Giuseppe L., di Nicosia, di 69 anni, è stato condannato ad un anno di reclusione con la sospensione condizionale della pena perché riconosciuto colpevole di truffa. Giuseppe L. avrebbe finto di possedere una scuola privata a Vizzini, in provincia di Catania, per indurre un insegnate di Calascibetta, facendosi dare del denaro, dicendo che lo avrebbe usato per assumerlo e per pagare i contributi . A denunciarlo è stato l’insegnate, che si è costituito parte civile e ha ottenuto la condanna dell’imputato al risarcimento dei danni, da quantificare in sede civile, e alla rifusione delle spese di giudizio. Secondo quanto ricostruito dalla Procura l’imputato avrebbe sostenuto di essere titolare di una scuola paritaria denominata “G. Gentile” di Vizzini e lo avrebbe comunicato ad un insegnate di Calascibetta, offrendogli un lavoro da settembre 2005 a settembre 2006, facendo dare prima 500 euro, quindi due rimesse di mille e millecinquecento euro per i contributi previdenziali ed assistenziali.
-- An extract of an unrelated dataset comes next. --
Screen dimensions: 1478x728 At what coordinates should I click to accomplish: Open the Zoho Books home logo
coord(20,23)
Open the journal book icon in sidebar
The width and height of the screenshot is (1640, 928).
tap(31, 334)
Ma di incarico ad insegnare non ce n’è mai stato per cui si è trattato di un vero e proprio raggiro, costato tre mila euro La vicenda sarebbe accaduta nel luglio del 2005. Adesso il giudice monocratico Vittorio La Placa ha ritenuto l’imputato responsabile del reato di truffa ed ha condannato l’imputato ad un anno di reclusione con la sospensione della pena.